Data records section start
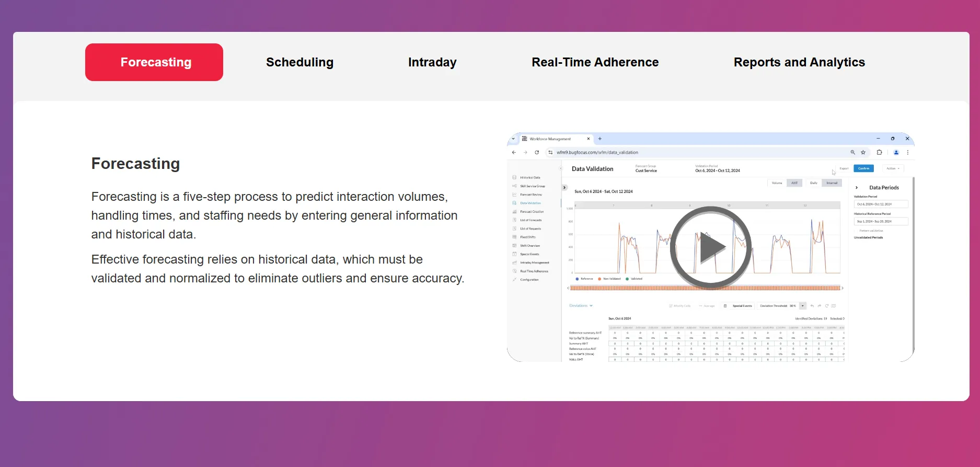Toggle the AHT view option
The image size is (980, 467).
pyautogui.click(x=794, y=183)
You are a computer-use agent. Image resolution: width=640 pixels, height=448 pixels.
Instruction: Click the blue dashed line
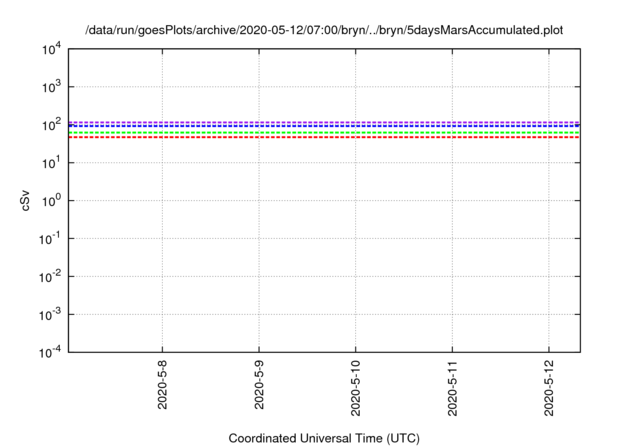[324, 126]
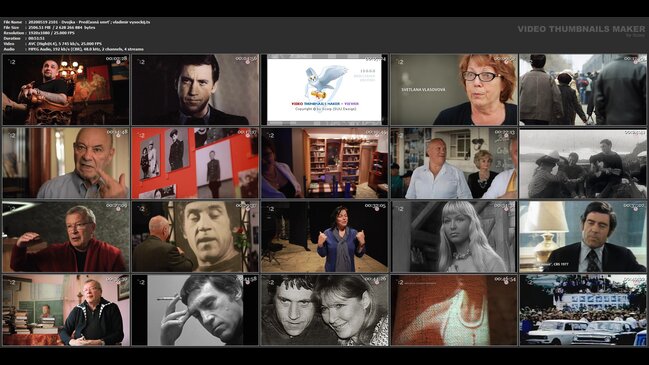Open thumbnail of man in red cardigan
This screenshot has height=365, width=649.
point(66,237)
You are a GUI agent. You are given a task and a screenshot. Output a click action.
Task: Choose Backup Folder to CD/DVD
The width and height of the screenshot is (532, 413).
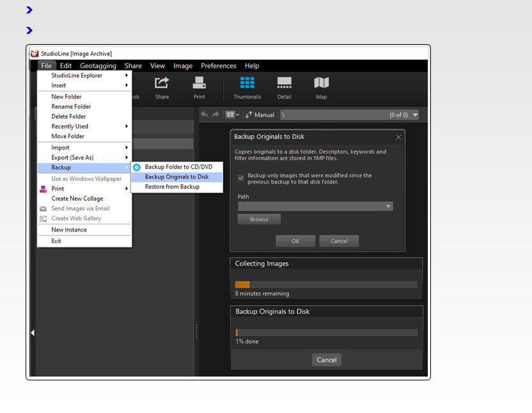[x=178, y=167]
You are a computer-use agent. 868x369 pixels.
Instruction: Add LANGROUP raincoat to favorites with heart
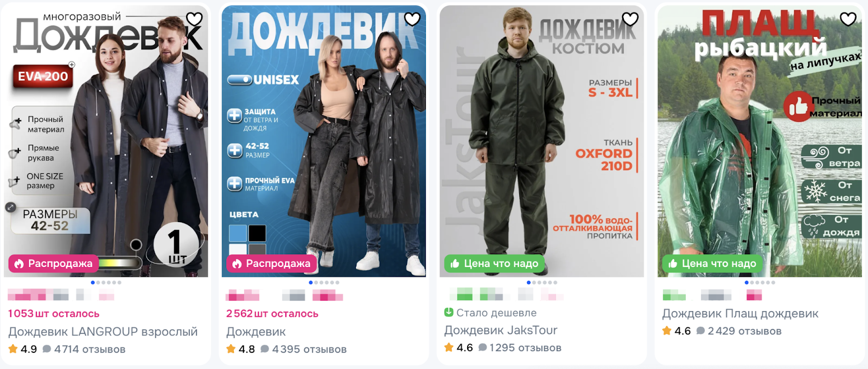click(194, 19)
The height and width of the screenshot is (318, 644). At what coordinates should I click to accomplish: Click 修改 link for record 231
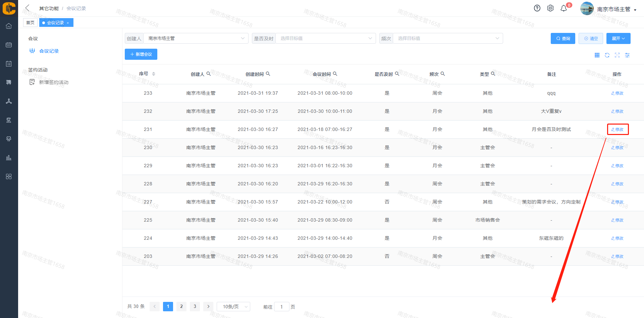pyautogui.click(x=618, y=130)

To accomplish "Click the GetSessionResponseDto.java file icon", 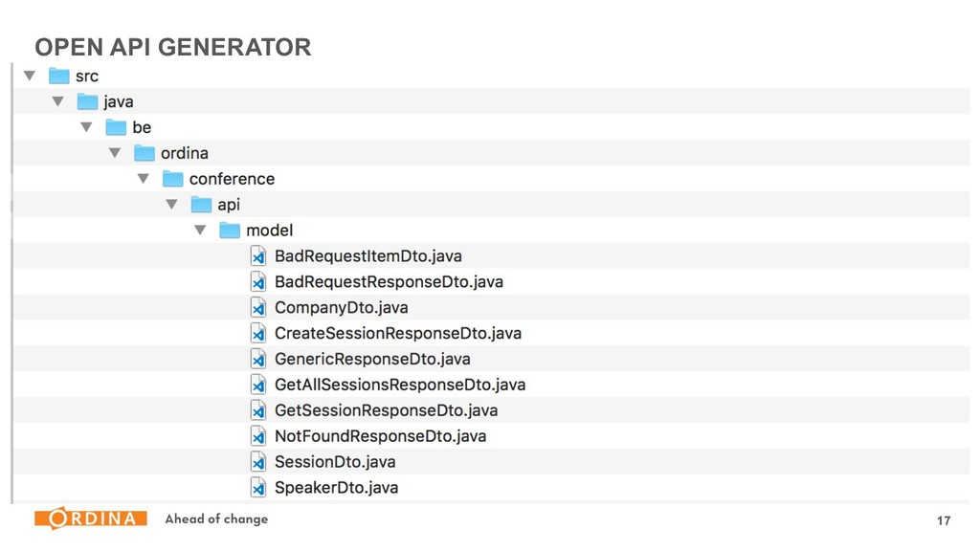I will click(258, 410).
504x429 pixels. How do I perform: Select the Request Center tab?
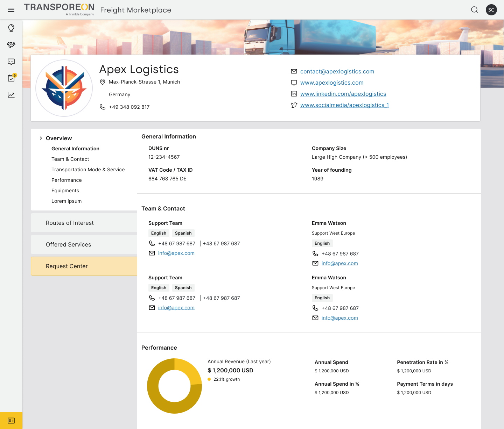tap(67, 266)
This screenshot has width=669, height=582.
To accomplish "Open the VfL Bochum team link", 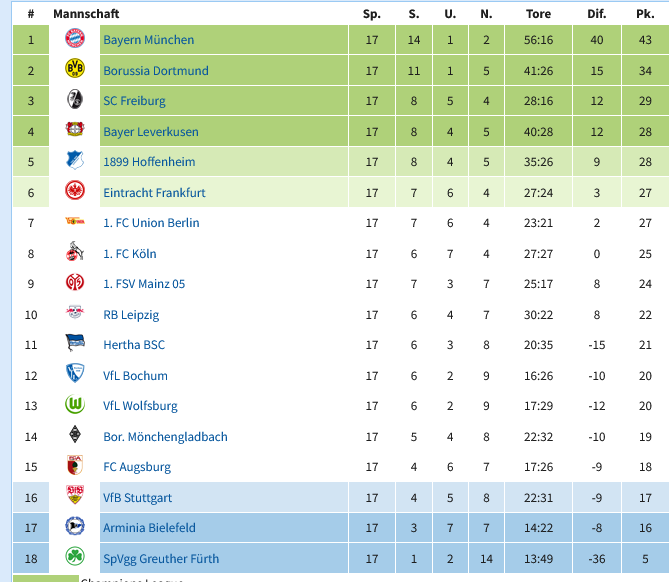I will point(135,376).
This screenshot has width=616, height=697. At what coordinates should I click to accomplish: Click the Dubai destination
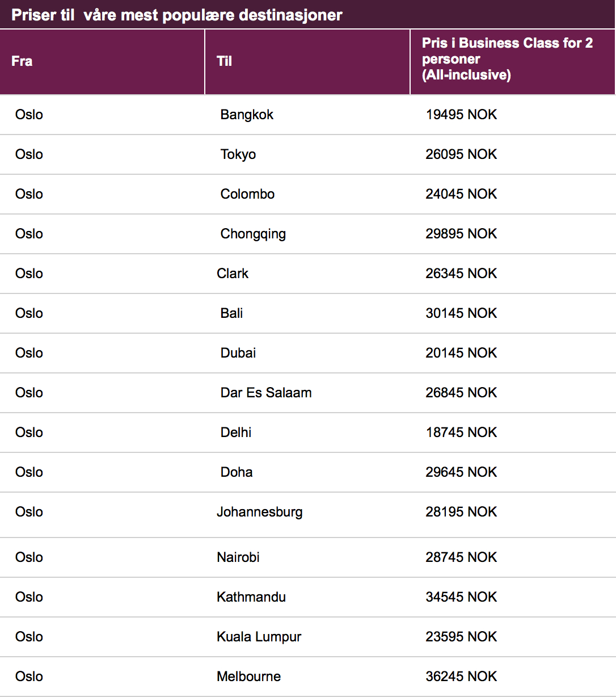coord(238,353)
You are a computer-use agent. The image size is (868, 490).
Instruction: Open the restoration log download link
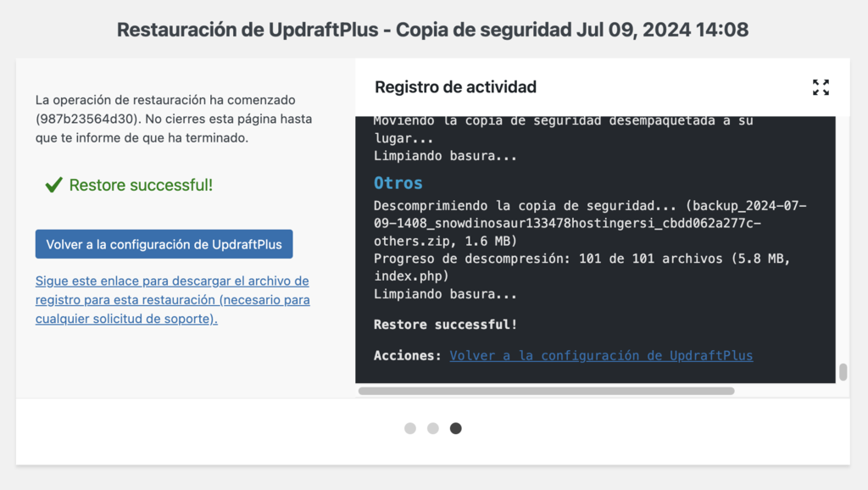171,298
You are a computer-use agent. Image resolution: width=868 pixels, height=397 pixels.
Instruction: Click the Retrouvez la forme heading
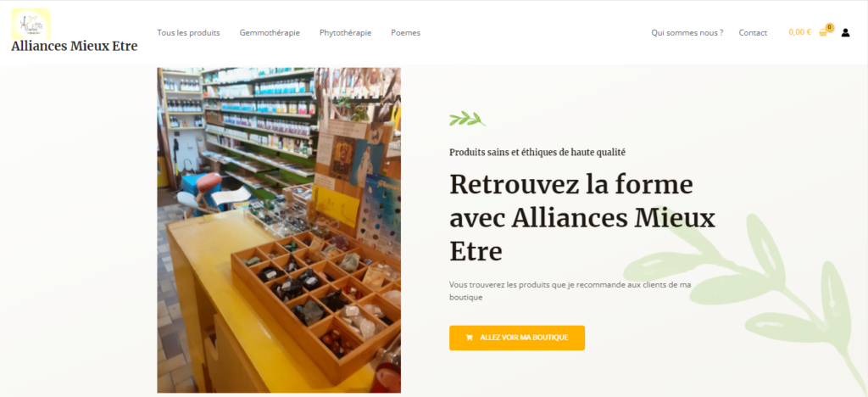tap(582, 218)
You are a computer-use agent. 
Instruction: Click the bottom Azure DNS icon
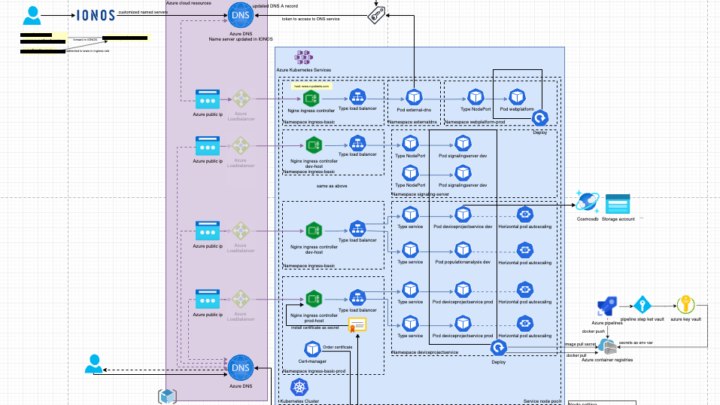point(240,366)
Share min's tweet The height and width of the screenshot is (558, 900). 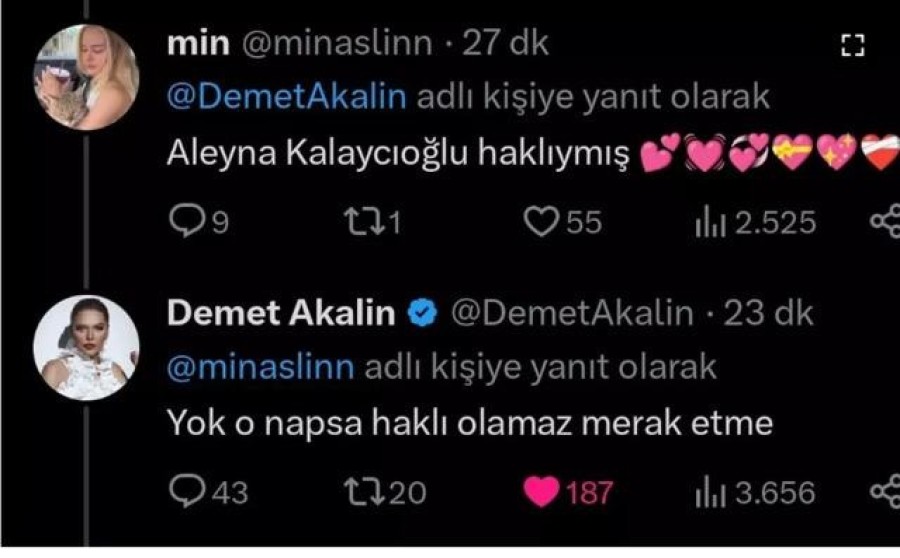pyautogui.click(x=885, y=221)
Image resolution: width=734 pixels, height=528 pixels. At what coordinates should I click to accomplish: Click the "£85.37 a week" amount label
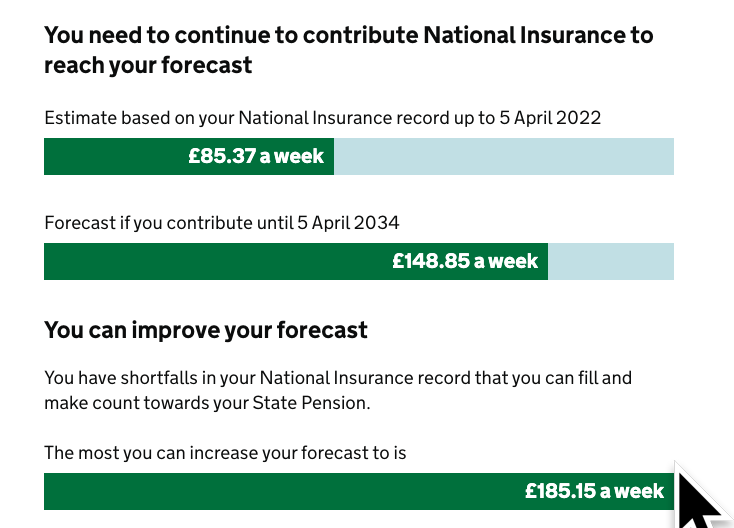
Data records section end
● **Exercise description**: The reply should hold exactly the lines above, starting at the line with "You are a computer-use agent. Image resolution: width=640" and ending at the line with "You are a GUI", and no pictures.

● **Your response**:
You are a computer-use agent. Image resolution: width=640 pixels, height=448 pixels.
Instruction: Click the blue dashed line
[324, 126]
Open thumbnail of man in red cardigan
This screenshot has height=365, width=649.
point(66,237)
You are a GUI agent. You are given a task and a screenshot. Output a click action.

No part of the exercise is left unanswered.